*Work task*:
Of the material below, only the lines from the line containing "Click the printer icon beside Друк" down to the line containing "Image resolution: width=306" belong in the answer, written out exactly.

────

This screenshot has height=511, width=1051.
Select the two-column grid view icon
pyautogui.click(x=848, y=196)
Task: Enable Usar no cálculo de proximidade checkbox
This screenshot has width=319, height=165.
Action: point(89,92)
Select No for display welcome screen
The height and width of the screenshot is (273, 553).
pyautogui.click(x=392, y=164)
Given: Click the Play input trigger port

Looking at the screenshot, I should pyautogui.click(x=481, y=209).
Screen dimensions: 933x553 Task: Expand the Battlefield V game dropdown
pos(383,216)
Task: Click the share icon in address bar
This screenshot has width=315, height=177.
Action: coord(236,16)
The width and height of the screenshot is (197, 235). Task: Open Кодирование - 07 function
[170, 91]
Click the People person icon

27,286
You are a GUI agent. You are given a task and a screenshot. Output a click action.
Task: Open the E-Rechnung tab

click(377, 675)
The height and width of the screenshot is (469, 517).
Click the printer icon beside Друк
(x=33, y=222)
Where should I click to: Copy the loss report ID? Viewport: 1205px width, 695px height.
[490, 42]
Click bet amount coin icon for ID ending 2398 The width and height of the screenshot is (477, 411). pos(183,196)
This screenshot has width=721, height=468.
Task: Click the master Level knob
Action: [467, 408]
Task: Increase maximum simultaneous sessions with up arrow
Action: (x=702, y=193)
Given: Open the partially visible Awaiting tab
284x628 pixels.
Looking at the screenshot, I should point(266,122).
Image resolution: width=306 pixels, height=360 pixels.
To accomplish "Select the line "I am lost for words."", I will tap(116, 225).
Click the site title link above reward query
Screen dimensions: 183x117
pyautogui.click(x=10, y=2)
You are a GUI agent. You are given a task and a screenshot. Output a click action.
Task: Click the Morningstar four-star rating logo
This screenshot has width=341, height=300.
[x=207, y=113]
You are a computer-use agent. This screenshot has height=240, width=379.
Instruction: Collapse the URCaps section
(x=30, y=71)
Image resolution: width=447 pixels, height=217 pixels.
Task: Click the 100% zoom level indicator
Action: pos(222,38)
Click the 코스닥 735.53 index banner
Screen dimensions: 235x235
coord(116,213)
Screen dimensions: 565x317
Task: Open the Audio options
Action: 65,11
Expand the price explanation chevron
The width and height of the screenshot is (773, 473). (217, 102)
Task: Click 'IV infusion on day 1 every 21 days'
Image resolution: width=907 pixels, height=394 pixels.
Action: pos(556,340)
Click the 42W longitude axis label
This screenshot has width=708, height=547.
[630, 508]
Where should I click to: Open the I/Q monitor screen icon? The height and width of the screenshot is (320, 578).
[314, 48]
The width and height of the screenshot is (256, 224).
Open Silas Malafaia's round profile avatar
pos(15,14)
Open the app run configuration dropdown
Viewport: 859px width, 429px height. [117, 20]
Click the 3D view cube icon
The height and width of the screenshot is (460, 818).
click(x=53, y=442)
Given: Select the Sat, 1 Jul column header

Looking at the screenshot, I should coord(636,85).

────

*Written solution*:
Click the printer icon beside Друк
(x=33, y=222)
Where should I click to: Copy the loss report ID? Viewport: 1205px width, 695px height.
[490, 42]
Click bet amount coin icon for ID ending 2398 The width and height of the screenshot is (477, 411). pos(183,196)
This screenshot has width=721, height=468.
Task: Click the master Level knob
Action: [467, 408]
Task: Increase maximum simultaneous sessions with up arrow
Action: (x=702, y=193)
Given: Open the partially visible Awaiting tab
284x628 pixels.
Looking at the screenshot, I should point(266,122).
Image resolution: width=306 pixels, height=360 pixels.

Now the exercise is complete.